Use lambda, kinesis data firehose, opensearch / when kdf send demo data to opensearch, data set index

0

pipeLine : In order to index data to opensearch, kinesis is called from lambda and the data is forwarded to opensearch.

when sending demo data to 'Opensearch' from 'kdf', 'Opensearch' set index data. but when my 'lambda' code send data to opensearch, 'Opensearch' can't set data..

json data(record) in lambda : {'recordId': '1', 'result': 'Ok', 'data': '{"data_seq": 1, "data_type": "test2", "level_type": "test", "title": "Airplane", "month": "Month 1", "week": "Week 1", "reg_ts": "20201110", "mod_ts": "20230515"}'}

1 Answer
1

Hello, I see that you are facing the problem due to the mentioned usecase :-

Problem: When using a subscription filter to send logs from CloudWatch to Kinesis Data Firehose, the CloudWatch logs are first compressed before being sent. This results in several CloudWatch logs being stored in the same Firehose record, in a compressed format, when they are received by Firehose. Additionally, this Firehose record contains metadata passed on by CloudWatch, such as "messageType", "owner", "logGroup", "logStream", and "subscriptionFilters", leaving the actual logs stored in "logEvents".

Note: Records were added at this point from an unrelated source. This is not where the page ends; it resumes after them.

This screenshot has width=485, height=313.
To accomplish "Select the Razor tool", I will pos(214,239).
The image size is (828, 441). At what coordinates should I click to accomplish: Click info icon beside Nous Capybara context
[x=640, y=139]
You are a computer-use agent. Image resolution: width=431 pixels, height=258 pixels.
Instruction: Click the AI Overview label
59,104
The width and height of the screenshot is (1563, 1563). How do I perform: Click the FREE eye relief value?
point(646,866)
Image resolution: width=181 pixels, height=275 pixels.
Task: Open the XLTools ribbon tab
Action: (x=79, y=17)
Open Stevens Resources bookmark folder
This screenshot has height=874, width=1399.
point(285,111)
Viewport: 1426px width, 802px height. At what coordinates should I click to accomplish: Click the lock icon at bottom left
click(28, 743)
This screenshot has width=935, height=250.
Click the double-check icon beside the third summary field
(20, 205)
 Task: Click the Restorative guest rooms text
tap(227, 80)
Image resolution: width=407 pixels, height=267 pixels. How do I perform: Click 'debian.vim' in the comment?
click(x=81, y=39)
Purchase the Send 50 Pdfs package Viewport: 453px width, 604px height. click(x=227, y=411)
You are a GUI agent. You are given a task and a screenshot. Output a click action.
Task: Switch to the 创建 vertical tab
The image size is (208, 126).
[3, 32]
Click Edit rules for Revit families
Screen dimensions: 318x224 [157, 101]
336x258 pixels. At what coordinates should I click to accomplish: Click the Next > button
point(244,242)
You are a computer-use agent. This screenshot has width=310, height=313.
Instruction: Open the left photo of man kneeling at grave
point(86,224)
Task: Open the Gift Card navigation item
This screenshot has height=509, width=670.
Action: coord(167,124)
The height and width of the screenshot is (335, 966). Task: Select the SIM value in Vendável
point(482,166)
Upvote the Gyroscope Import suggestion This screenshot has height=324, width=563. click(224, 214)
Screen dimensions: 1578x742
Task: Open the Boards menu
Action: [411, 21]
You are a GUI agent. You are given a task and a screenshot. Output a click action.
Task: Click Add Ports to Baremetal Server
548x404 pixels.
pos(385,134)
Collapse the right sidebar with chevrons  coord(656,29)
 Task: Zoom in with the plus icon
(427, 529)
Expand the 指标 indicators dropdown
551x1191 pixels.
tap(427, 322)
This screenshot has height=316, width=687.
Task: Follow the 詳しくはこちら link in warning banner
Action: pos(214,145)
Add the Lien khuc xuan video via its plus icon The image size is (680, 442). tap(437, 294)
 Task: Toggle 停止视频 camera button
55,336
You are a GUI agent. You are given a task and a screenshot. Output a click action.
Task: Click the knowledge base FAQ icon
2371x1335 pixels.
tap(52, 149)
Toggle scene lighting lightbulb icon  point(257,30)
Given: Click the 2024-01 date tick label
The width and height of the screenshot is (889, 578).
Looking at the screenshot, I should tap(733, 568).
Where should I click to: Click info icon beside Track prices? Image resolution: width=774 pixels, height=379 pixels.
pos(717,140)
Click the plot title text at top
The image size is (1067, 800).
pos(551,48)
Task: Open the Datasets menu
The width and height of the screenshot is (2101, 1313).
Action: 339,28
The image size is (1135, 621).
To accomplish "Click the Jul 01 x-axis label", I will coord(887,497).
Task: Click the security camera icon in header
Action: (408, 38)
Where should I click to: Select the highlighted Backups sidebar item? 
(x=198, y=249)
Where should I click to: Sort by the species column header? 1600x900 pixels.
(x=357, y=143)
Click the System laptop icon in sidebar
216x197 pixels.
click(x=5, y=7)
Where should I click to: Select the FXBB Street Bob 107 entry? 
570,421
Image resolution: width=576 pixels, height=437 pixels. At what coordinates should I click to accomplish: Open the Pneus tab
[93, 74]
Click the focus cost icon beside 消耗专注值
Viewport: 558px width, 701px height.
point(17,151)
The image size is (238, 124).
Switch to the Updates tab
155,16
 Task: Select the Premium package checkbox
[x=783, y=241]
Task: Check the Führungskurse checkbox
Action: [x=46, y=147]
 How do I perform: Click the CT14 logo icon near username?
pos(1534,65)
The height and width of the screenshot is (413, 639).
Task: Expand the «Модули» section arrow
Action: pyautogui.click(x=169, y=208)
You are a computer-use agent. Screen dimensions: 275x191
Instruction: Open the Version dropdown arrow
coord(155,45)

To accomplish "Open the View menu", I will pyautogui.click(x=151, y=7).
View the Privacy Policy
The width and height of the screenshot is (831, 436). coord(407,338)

If you try to send CloudWatch logs to Kinesis Data Firehose and then on to OpenSearch without any data transformation, you will receive count exception error as the logs are still compressed, and have not been extracted from the "logEvents" field.


Solution:

The proposed solution uses the data transformation function to construct its own bulk request using the decompressed logs, and leaving space for the line { "index" : { "_index" : "test", "_id" : "1" } } that Firehose will add upon sending the bulk request to OpenSearch.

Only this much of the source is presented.